- ENTRIES SUPPLIED:
==============================
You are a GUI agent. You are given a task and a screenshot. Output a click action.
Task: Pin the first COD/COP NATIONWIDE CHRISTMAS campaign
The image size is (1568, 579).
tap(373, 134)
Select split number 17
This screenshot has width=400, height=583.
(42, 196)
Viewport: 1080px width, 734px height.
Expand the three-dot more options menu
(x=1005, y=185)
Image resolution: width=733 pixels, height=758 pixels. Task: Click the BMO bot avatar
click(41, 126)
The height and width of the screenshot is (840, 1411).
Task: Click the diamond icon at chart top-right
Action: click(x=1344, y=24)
==============================
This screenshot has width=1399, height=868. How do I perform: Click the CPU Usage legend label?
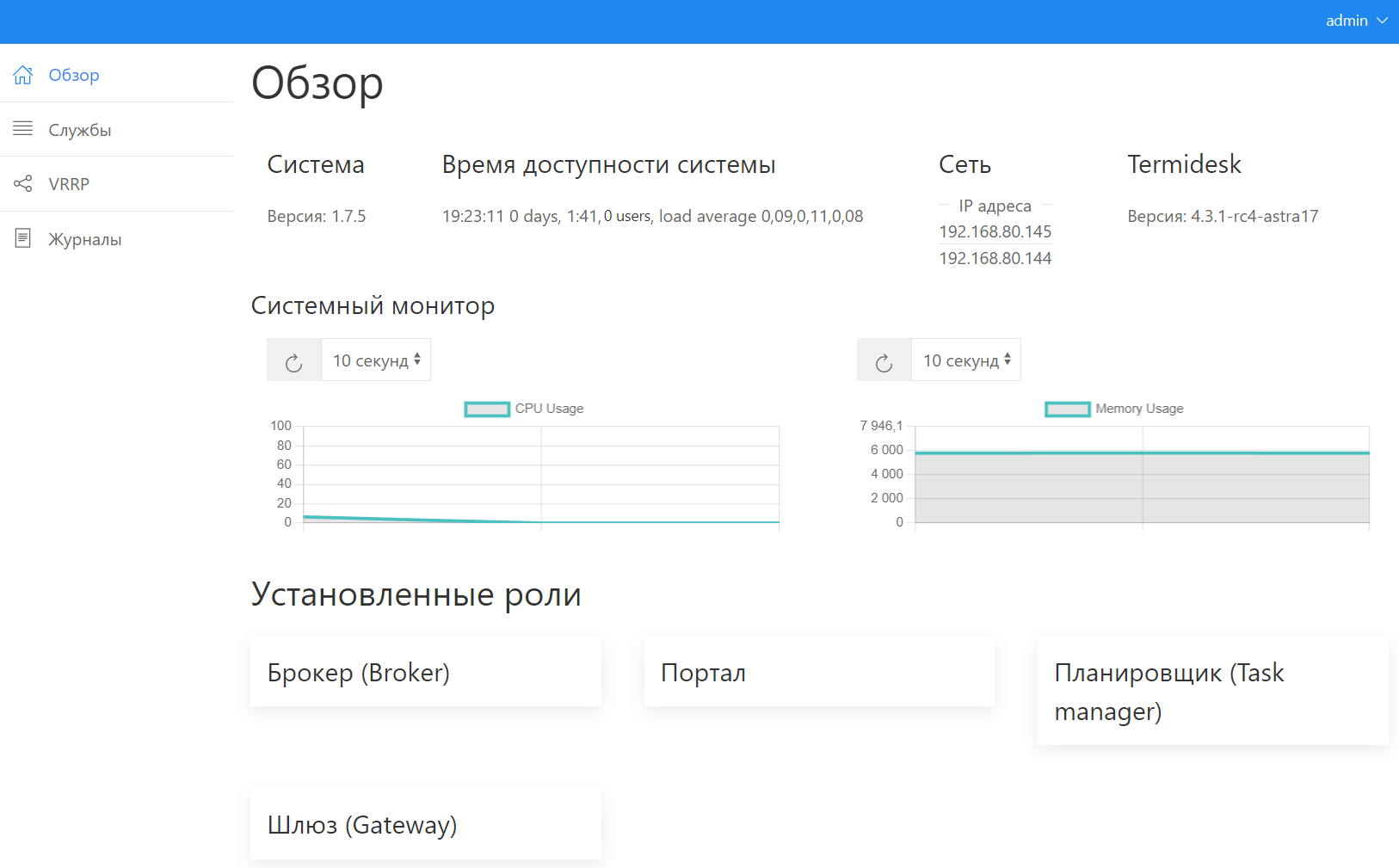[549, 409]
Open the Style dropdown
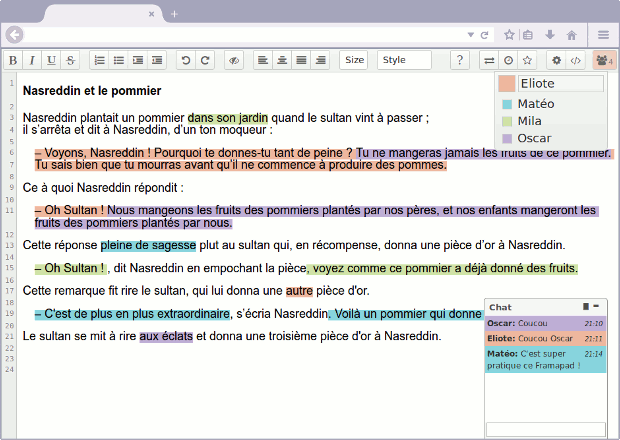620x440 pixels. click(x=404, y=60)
==============================
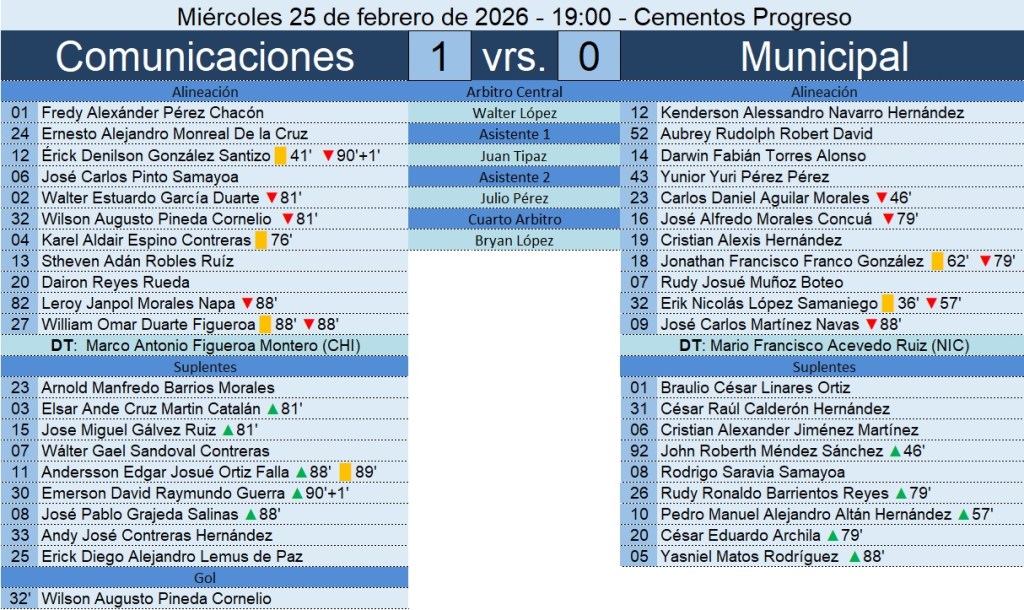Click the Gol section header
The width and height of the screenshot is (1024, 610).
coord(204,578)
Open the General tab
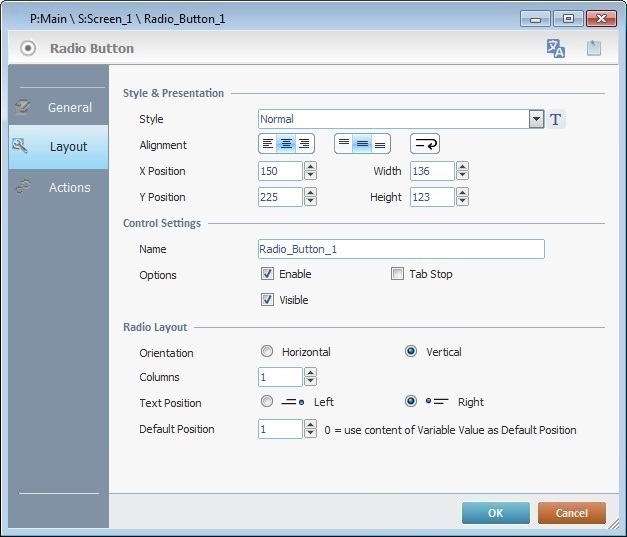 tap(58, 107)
==============================
- TASK TO CARRY OUT:
Output should match, line for line, the stretch of the material above from the line holding "You are a GUI" through the line holding "Viewport: 1080px width, 734px height.".

- RESULT OF THE EXERCISE:
You are a GUI agent. You are given a task and a screenshot. Output a click action.
Task: Pin the first COD/COP NATIONWIDE CHRISTMAS campaign
The image size is (1568, 579).
tap(373, 134)
Select split number 17
This screenshot has width=400, height=583.
(42, 196)
Viewport: 1080px width, 734px height.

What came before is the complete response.